## TO DO
Return the records, each one exactly as written.

Segment Open

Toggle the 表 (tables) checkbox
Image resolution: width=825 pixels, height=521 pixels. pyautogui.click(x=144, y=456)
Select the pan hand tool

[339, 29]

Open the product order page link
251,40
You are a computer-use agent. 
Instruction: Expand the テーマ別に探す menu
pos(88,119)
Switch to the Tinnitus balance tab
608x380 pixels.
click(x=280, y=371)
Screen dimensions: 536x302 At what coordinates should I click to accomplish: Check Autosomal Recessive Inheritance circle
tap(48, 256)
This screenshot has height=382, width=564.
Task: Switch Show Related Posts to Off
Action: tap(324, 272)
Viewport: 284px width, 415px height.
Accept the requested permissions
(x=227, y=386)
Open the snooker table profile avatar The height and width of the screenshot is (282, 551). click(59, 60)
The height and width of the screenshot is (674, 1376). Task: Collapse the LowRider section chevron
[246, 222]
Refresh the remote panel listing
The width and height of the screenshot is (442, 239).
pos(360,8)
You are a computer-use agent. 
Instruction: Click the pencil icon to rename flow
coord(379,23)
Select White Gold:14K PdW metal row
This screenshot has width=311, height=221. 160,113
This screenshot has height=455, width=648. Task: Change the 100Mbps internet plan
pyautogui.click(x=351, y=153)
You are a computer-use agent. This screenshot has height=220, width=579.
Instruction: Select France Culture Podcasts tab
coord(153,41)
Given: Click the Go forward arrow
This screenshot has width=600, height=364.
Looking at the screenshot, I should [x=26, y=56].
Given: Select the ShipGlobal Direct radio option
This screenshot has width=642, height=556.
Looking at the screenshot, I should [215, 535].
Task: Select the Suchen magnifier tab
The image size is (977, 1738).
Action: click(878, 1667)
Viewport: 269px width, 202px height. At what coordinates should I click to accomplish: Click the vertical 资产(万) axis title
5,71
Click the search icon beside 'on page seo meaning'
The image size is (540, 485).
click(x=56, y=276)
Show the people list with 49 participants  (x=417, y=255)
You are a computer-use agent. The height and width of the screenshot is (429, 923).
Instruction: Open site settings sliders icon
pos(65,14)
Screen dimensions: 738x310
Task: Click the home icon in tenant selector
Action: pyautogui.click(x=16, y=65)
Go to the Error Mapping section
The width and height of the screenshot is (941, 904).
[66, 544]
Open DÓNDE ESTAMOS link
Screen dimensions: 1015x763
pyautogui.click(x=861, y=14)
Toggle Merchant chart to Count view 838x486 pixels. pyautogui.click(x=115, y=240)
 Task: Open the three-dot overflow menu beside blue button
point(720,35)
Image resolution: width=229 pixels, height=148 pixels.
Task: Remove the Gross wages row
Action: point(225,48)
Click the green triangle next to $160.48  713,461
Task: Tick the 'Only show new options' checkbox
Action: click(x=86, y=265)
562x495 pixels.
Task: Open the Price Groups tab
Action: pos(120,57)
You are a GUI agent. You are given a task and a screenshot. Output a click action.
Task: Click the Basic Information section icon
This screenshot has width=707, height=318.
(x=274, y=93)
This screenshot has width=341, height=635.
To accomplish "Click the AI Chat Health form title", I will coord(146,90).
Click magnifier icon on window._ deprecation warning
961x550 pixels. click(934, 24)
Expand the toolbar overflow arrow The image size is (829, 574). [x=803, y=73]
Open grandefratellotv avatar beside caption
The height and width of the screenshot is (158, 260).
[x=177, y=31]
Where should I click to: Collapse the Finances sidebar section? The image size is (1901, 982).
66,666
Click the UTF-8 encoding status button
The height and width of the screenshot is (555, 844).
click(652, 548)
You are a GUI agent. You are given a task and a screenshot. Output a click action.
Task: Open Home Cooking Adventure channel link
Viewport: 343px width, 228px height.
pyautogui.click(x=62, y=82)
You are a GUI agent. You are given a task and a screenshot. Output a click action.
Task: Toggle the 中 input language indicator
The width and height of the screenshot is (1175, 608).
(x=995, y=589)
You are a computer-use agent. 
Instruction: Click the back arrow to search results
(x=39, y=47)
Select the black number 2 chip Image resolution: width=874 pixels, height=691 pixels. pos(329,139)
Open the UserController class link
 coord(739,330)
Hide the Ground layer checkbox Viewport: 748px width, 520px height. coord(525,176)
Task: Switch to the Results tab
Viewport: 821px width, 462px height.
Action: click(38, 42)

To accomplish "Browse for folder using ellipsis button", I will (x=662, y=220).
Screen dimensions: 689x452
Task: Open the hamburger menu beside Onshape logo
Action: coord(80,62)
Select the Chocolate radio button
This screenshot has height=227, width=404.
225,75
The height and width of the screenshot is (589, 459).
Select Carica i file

Segment Closed

## SOLUTION TO THIS PROBLEM
Toggle the 表 (tables) checkbox
Image resolution: width=825 pixels, height=521 pixels. pyautogui.click(x=144, y=456)
Select the pan hand tool

[339, 29]

Open the product order page link
251,40
You are a computer-use agent. 
Instruction: Expand the テーマ別に探す menu
pos(88,119)
Switch to the Tinnitus balance tab
608x380 pixels.
click(x=280, y=371)
Screen dimensions: 536x302 At what coordinates should I click to accomplish: Check Autosomal Recessive Inheritance circle
tap(48, 256)
This screenshot has height=382, width=564.
Task: Switch Show Related Posts to Off
Action: tap(324, 272)
Viewport: 284px width, 415px height.
Accept the requested permissions
(x=227, y=386)
Open the snooker table profile avatar The height and width of the screenshot is (282, 551). click(59, 60)
The height and width of the screenshot is (674, 1376). Task: Collapse the LowRider section chevron
[246, 222]
Refresh the remote panel listing
The width and height of the screenshot is (442, 239).
pos(360,8)
You are a computer-use agent. 
Instruction: Click the pencil icon to rename flow
coord(379,23)
Select White Gold:14K PdW metal row
This screenshot has width=311, height=221. 160,113
This screenshot has height=455, width=648. Task: Change the 100Mbps internet plan
pyautogui.click(x=351, y=153)
You are a computer-use agent. This screenshot has height=220, width=579.
Instruction: Select France Culture Podcasts tab
coord(153,41)
Given: Click the Go forward arrow
This screenshot has width=600, height=364.
Looking at the screenshot, I should [x=26, y=56].
Given: Select the ShipGlobal Direct radio option
This screenshot has width=642, height=556.
Looking at the screenshot, I should [215, 535].
Task: Select the Suchen magnifier tab
The image size is (977, 1738).
Action: click(878, 1667)
Viewport: 269px width, 202px height. At what coordinates should I click to accomplish: Click the vertical 资产(万) axis title
5,71
Click the search icon beside 'on page seo meaning'
The image size is (540, 485).
click(x=56, y=276)
Show the people list with 49 participants  (x=417, y=255)
You are a computer-use agent. The height and width of the screenshot is (429, 923).
Instruction: Open site settings sliders icon
pos(65,14)
Screen dimensions: 738x310
Task: Click the home icon in tenant selector
Action: pyautogui.click(x=16, y=65)
Go to the Error Mapping section
The width and height of the screenshot is (941, 904).
[66, 544]
Open DÓNDE ESTAMOS link
Screen dimensions: 1015x763
pyautogui.click(x=861, y=14)
Toggle Merchant chart to Count view 838x486 pixels. pyautogui.click(x=115, y=240)
 Task: Open the three-dot overflow menu beside blue button
point(720,35)
Image resolution: width=229 pixels, height=148 pixels.
Task: Remove the Gross wages row
Action: point(225,48)
Click the green triangle next to $160.48  713,461
Task: Tick the 'Only show new options' checkbox
Action: click(x=86, y=265)
562x495 pixels.
Task: Open the Price Groups tab
Action: pos(120,57)
You are a GUI agent. You are given a task and a screenshot. Output a click action.
Task: Click the Basic Information section icon
This screenshot has width=707, height=318.
(x=274, y=93)
This screenshot has width=341, height=635.
To accomplish "Click the AI Chat Health form title", I will coord(146,90).
Click magnifier icon on window._ deprecation warning
961x550 pixels. click(934, 24)
Expand the toolbar overflow arrow The image size is (829, 574). [x=803, y=73]
Open grandefratellotv avatar beside caption
The height and width of the screenshot is (158, 260).
[x=177, y=31]
Where should I click to: Collapse the Finances sidebar section? The image size is (1901, 982).
66,666
Click the UTF-8 encoding status button
The height and width of the screenshot is (555, 844).
click(652, 548)
You are a GUI agent. You are given a task and a screenshot. Output a click action.
Task: Open Home Cooking Adventure channel link
Viewport: 343px width, 228px height.
pyautogui.click(x=62, y=82)
You are a GUI agent. You are given a task and a screenshot. Output a click action.
Task: Toggle the 中 input language indicator
The width and height of the screenshot is (1175, 608).
(x=995, y=589)
You are a computer-use agent. 
Instruction: Click the back arrow to search results
(x=39, y=47)
Select the black number 2 chip Image resolution: width=874 pixels, height=691 pixels. pos(329,139)
Open the UserController class link
 coord(739,330)
Hide the Ground layer checkbox Viewport: 748px width, 520px height. coord(525,176)
Task: Switch to the Results tab
Viewport: 821px width, 462px height.
Action: click(38, 42)

To accomplish "Browse for folder using ellipsis button", I will (x=662, y=220).
Screen dimensions: 689x452
Task: Open the hamburger menu beside Onshape logo
Action: coord(80,62)
Select the Chocolate radio button
This screenshot has height=227, width=404.
225,75
The height and width of the screenshot is (589, 459).
Select Carica i file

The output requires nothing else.